While chasing down the right β there is really wild stuff going on, like trying:

apply @InfTopHomClass.toInfHomClass to InfHomClass (Fin 10) ?m.142755 ?m.142756

I do not really understand mathlib's stack of classes and instances so I have no clue what to do about this.

Yaël Dillies (Sep 18 2023 at 14:05):

Do not use this coercion. It's quite bad.

Yaël Dillies (Sep 18 2023 at 14:07):

It sens a : Fin m to ↑(a.val) : Fin n, for any m and n ≠ 0. Mathematically, that's quite bad.

Tomas Skrivan (Sep 18 2023 at 14:14):

I agree that I should use something else, but is that reason for this coercion to be that slow?

(I'm trying to write down simple convolution

def conv (x : Fin n → ℝ) (w : Fin m → ℝ) := fun (i : Fin n) => ∑ j, w j * x (i - j)

but maybe I should rather do something like

def conv (x : Fin n → ℝ) (w : ℤ[-m,m] → ℝ) := fun (i : Fin n) => ∑ j, w j * x (i - j)

where ℤ[-m,m] = {a : ℤ // -m ≤ a ∧ a ≤ m})

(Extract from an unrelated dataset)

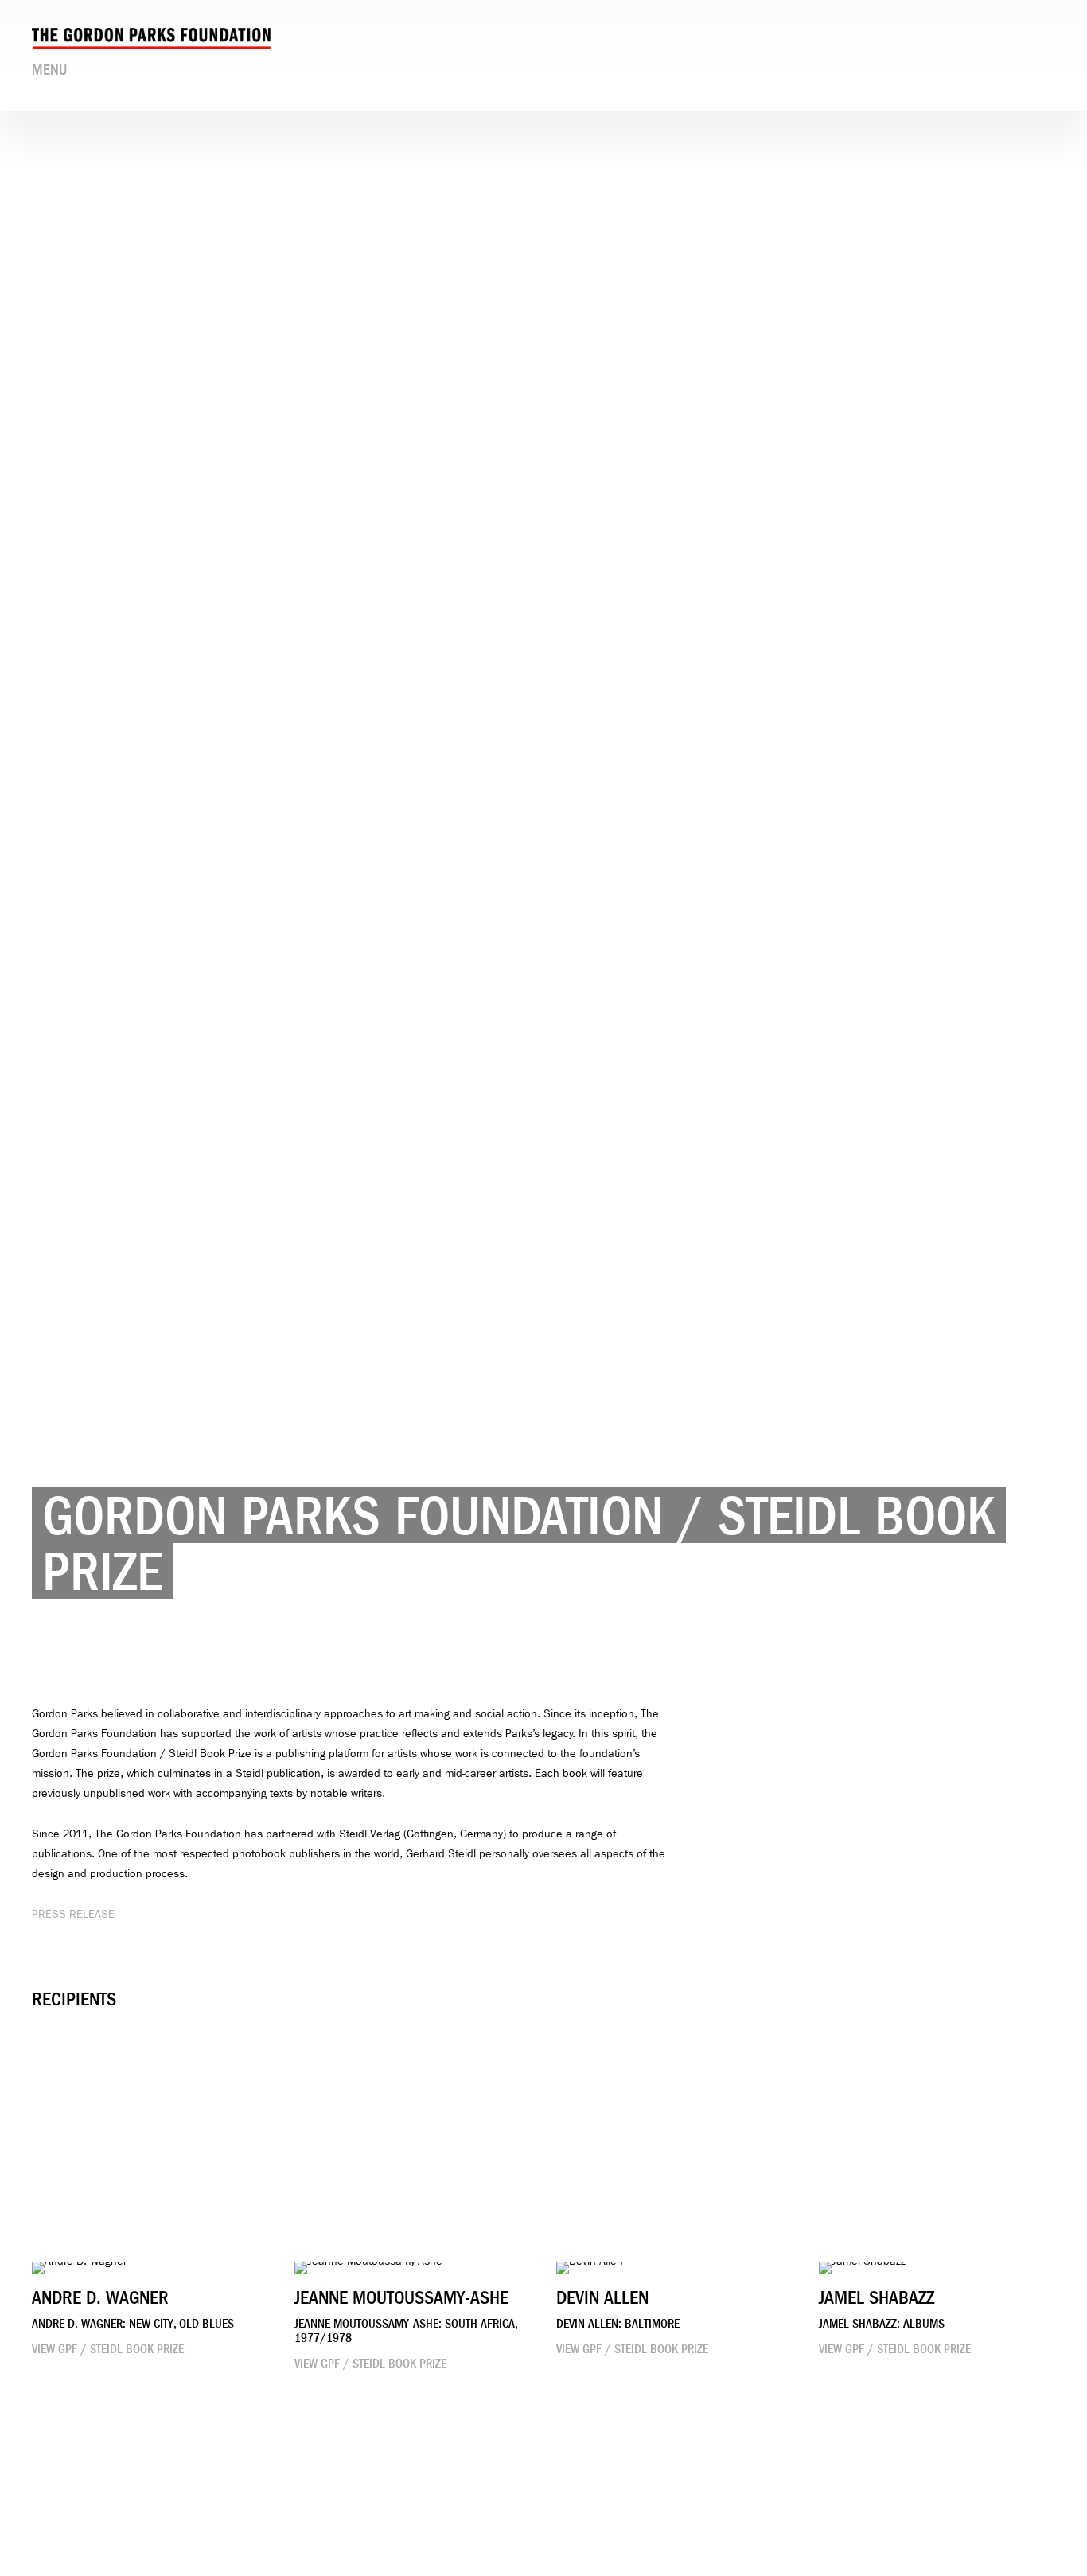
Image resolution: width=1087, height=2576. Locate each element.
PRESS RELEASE (73, 1914)
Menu (49, 70)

Yaël Dillies (Sep 18 2023 at 14:18):

It sounds like you could use ℤ →₀ ℝ?

Tomas Skrivan (Sep 18 2023 at 14:21):

I'm writing a program, using ℤ →₀ ℝ is not on the table as it would be too slow.

Damiano Testa (Sep 18 2023 at 14:22):

I am not sure if this is really serious, but there is docs#LaurentPolynomial and I think that, informally, what you are doing is equivalent to taking the zero-th coefficient of $f(t) g(t^{-1})$ , with f g : LaurentPolynomial ℝ.

Ah, your actual motivation might rule this out!

Tomas Skrivan (Sep 18 2023 at 14:28):

You are probably right, if

g t = ∑ i : ℕ, w i * t^n
f t = ∑ i : ℕ, x i * t^n

Then I'm trying to compute the ith coeficient of the Laurent series of $f(t)g(t^{-1})$ , but that does not help me to write an efficient program :)

Martin Dvořák (Sep 18 2023 at 15:14):

Speaking of Fin coercions, I incidentally just added this function to my code:

private def liftFin : Fin 2 → Fin 8 :=
  fun ⟨a, ha⟩ => ⟨a, (Nat.lt_trans ha (show 2 < 8 by decide))⟩

The only objective is to change (0 : Fin 2) to (0 : Fin 8) and (1 : Fin 2) to (1 : Fin 8).
Is it a bad practice? I mean the implementation (the name surely is).

Eric Wieser (Sep 18 2023 at 15:38):

That's docs#Fin.castLE

Last updated: Dec 20 2023 at 11:08 UTC